Flying is a miserable experience for the most part. Long lines. Bad food. Terrible service. No personal space. Delayed flights. It’s not fun. One of the least enjoyable aspects of flying is dealing with TSA. We’ve all heard the horror stories about overbearing TSA agents and you won’t find many people out there who are thrilled about taking off their shoes, belts, jackets, etc.

Now, things are getting even wilder.

From Conservative Tribune:

Americans’ privacy rights are at risk with a new airport security system: Facial recognition.

It’s something out of George Orwell’s “1984.” According to The Verge, the new screening is called Biometric Exit.

The new security system takes a scan of every visa holder’s face in order to match it to an already existing passport. The system remembers the facial geometry to check for anyone who is trying to illegally enter or leave the United States.

This might sound cool to some. It’s actually pretty intense.

Here’s what Republican Senator Mike Lee thinks about it.

From The Daily Signal:

There are a number of issues with this program, including that Homeland Security hasn’t instituted a way to let travelers know that they will be subjected to this scan before they fly.

But more importantly there is no evidence to show that this facial scan actually works. Homeland Security is hoping to use this technology accurately 96 percent of the time. But even at that rate, 1 of 25 travelers would still be misidentified and improperly flagged by Homeland Security.


Additional evidence shows gender and ethnicity increase the likelihood of being improperly flagged.

But perhaps the biggest concern is how the government will use this accumulated data and whether or not Homeland Security is even allowed to collect it in the first place.

As of now, the information is supposedly only shared with the National Institute of Standards and Technology to check for fraud, and then deleted from the Homeland Security database after 14 days.

But in our examination of the program, we have not seen satisfactory safeguards that protect this information from being accessed by third-party groups or that show these protocols are actually being followed.

That doesn’t sound very appealing, does it?
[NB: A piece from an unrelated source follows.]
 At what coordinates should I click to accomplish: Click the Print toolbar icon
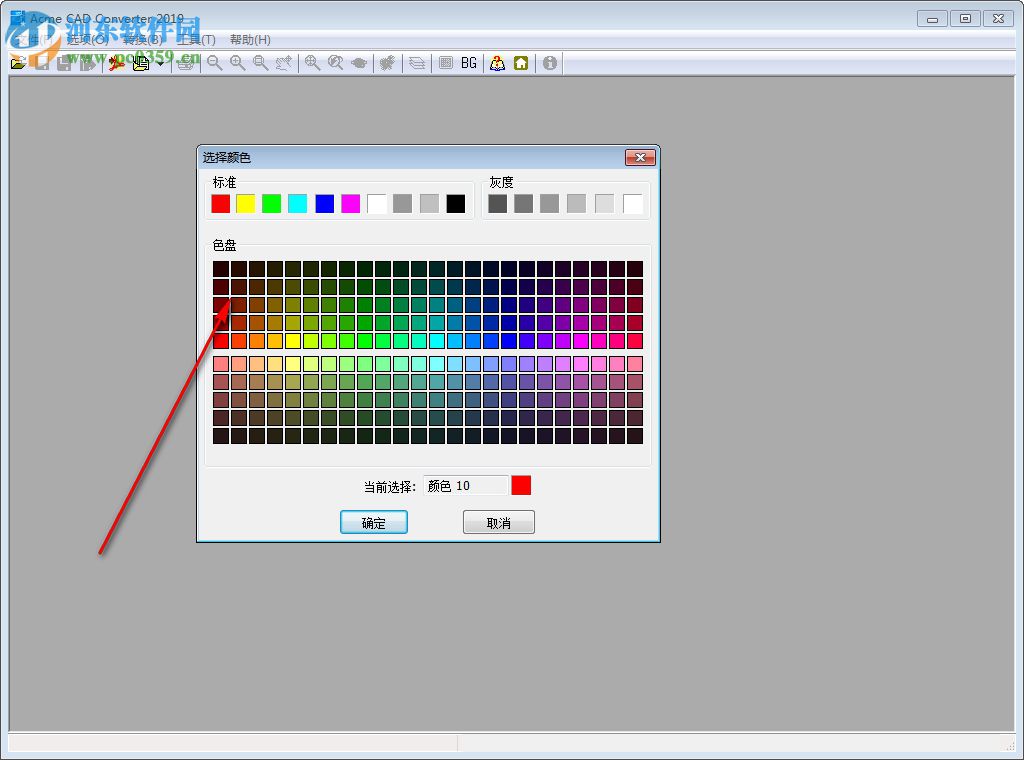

Obviously, we should be doing everything we can to make sure passengers are safe and 9/11 forever changed how airport security is looked at but at the same time protecting our civil liberties is critically important as well. Doesn’t sound like the government has the answers to some of these questions about personal information being stored.

Typically, the government doesn’t do a good job running anything. Sounds like this isn’t going very smoothly and likely won’t work out the way it’s being promised.

We will have to wait and see how this plays out but it’s not looking very promising.